● **Texte fourni**:
╔══

Cela ne m’était jamais arrivé.
L’histoire se passe aux États-Unis.
Elle commence il y a quelques jours, quand Wicked Son, l’éditeur de la traduction anglo-saxonne de Solitude d’Israël, réserve un encart publicitaire dans Shelf Awareness, sorte de Livres Hebdo destiné aux libraires et bibliothécaires.
L’encart est validé.
Sa publication est programmée.
Et voilà que le directeur de la publication change d’avis et fait savoir qu’il renonce à l’insertion.
Pourquoi ?
Parce que le livre s’appelle Israel Alone.

╚══

● **Extrait des données**:
╔══

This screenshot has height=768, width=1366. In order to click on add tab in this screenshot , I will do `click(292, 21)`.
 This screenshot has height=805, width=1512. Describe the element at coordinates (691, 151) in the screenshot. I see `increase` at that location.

╚══

● **Consignes à suivre**:
• A. Relevez dans le texte fourni chaque titre de livre ou de périodique cité.
• B. Poursuivez le texte fourni en reprenant juste après sa dernière phrase.

● **Réponses**:
• A.
- Solitude d'Israël
- Shelf Awareness
- Livres Hebdo
- Israel Alone

• B.
Et parce que, selon Free Press, le journal en ligne, dirigé par Bari Weiss depuis Los Angeles, qui a rendu l’affaire publique, l’éditeur de Shelf Awareness a estimé qu’une telle annonce allait provoquer, chez ses « partenaires », un « malaise » qu’ils n’ont ni « souhaité » ni « demandé » ; il a eu peur pour les « libraires » qui, voyant l’annonce tomber dans leurs boîtes mail, protesteraient qu’ils « ne sont pas d’accord avec ça » ; et il a eu une pensée pour les pauvres « consommateurs » qui allaient se sentir « agressés » et qu’il a le devoir de « protéger ».
L’histoire est ahurissante.
Mais tels sont, très précisément, les faits.
Le seul titre Israel Alone a été jugé offensant par le principal organe de l’industrie du livre américaine.
Et la publicité n’est pas parue.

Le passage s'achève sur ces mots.